Grok 3 seemingly went live for some users – fulgames

The next flagship AI model from Elon Musk’s AI company, xAI, might be nearing release.

Over the weekend, several users on X, including reverse engineer Alexey Shabanov, reported gaining access to Grok 3, the successor to xAI’s current model, Grok 2, via X’s Grok chatbot app. Before their access was revoked, the users say that they managed to get the model to respond to a range of queries, including logical reasoning and coding-related questions.

According to the users, Grok 3 was able to successfully answer riddles and field requests like “Generate HTML and JavaScript code for a roulette wheel casino.” The model wasn’t perfect, however. In the code for the roulette wheel, Grok 3 missed a few details — and made a programming error.

Shabanov said that he got Grok 3 to reveal its system prompt, which is the set of instructions that define how the model should behave. One interesting detail is that the prompt appears to explicitly state Donald Trump is the 47th president of the U.S., which could be a hardcoded fix for Grok’s political hallucinations.

Grok 3, which has been in development for several months, was optimistically slated for release last year, according to Musk — but missed that deadline. Early this month, Musk said that Grok 3 had completed pre-training, a crucial stage in a model’s development cycle, and that he expected Grok 3 to arrive in January or early February.

xAI has been using its enormous data center in Memphis — a data center containing around 100,000 GPUs — to train Grok 3. In a post on X, Musk claimed that Grok 3 was trained with “10x” more compute than Grok 2.

Grok, xAI’s answer to models like OpenAI’s GPT-4o and Google’s Gemini, can analyze images and respond to questions, and powers a number of features on X. Grok recently gained standalone apps, and it may soon get a “voice mode” that reads the model’s responses aloud.
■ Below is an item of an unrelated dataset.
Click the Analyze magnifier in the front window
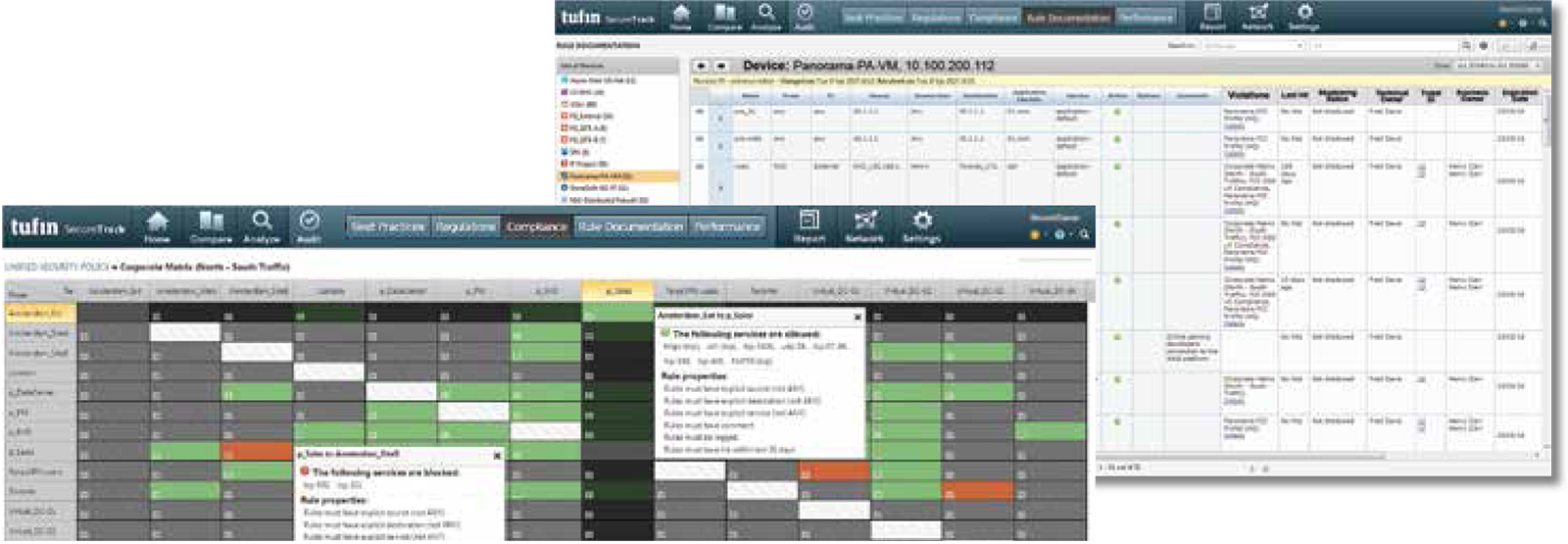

When Musk announced Grok roughly two years ago, he pitched the chatbot as edgy, unfiltered, and anti-“woke” — in general, willing to answer controversial questions other AI systems won’t. He delivered on some of that promise. Told to be vulgar, for example, Grok will happily oblige, spewing profanities and colorful language you wouldn’t hear from ChatGPT.

But Grok as it exists today hedges on political subjects and won’t cross certain boundaries. In fact, one study found that Grok leans to the political left on topics like transgender rights, diversity programs, and inequality.

Musk has blamed the behavior on Grok’s training data — public webpages — and pledged to “shift Grok closer to politically neutral.” Evidence of an “Unhinged Mode” for Grok recently emerged, which will provide responses “intended to be objectionable, inappropriate, and offensive,” according to an FAQ page on xAI’s website.

Musk has also said that Grok 3’s training data incorporates filings from court cases, improving its ability to understand legal subjects.